I put the pages below for reference.
In order to highlight my confusion, I'll introduce my 'naive' attempt to work through it. On a first pass, one could model this problem by considering the sample space $S$ to be $\{a, b, c\}$. Then $F$ is the power set, and $p$ is just the discrete probability function. Here, an outcome $e \in S$ would be interpreted as 'prisoner $e$ was pardoned'.
Now, with prisoner $e \in S$, we could determine various events. Let $L_e$ denote the event that $e$ is picked to be pardoned and live, and let $D_e$ denote the event that prisoner $e$ dies.
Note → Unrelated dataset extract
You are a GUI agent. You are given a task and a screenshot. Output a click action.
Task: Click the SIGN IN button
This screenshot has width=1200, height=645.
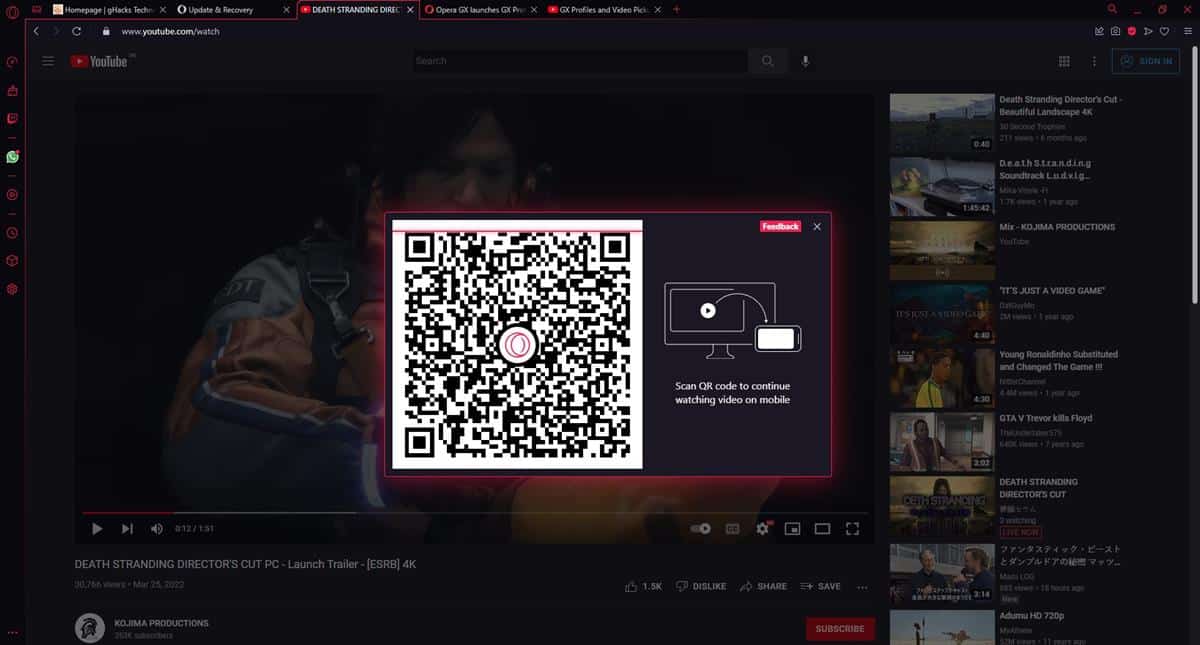pos(1146,61)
Then with this formalism, $L_e = \{e\}$, and $D_e = S - \{e\} = \{f, g\}$ where $f$ and $g$ are the other generic prisoners.
If we let $A$ denote the event that prisoner $a$ lives, well then of course $A = L_a = \{a\}$ and $p(A) = 1/3$. Let $W$ denote the event that 'the warden says that $b$ dies'.
Now, one of the pitfalls the authors warn against is assuming that $W = D_e = \{a,c\}$. If one assumes this, then you end up with the erroneous calculations mentioned in the text. I can't think of a way to use the same sample space to model the 'correct' way to do this. Part of the posing of the problem says that the warden is telling this information to prisoner $A$. How can one modify the space to reflect this intuition? I'm also not exactly sure how they get the calculation that $p(W \cap A) = 1/6$. How would $p(W \cap A)$ be different than $p(W \cap C)$? Thank in advance for any assistance.


This problem is also commonly referred to as the "Monty Hall Problem". There's a lot of different explanations about this online under that name that you may find helpful in understanding what's going on here.
In order to properly determining the probabilities, it is important to properly define how the warden behaves under the different possible circumstances. For example, if the warden's normal behavior is to only say anything to people who are about to die, then prisoner A's chances are not 1/3, but now 0. Or suppose the the warden's normal behavior is to always tell A the fate of B, whatever that may be. Then A's chances are 1/2.
What is happening here is the warden is being asked to tell A the name of one dying prisoner other than A. He obliges, and his behavior is as follows: If A and B are going to die: the warden says "B will die". If A and C are going to die: the warden says "C will die". If B and C are going to die: the warden picks one of them at random and says that prisoner will die.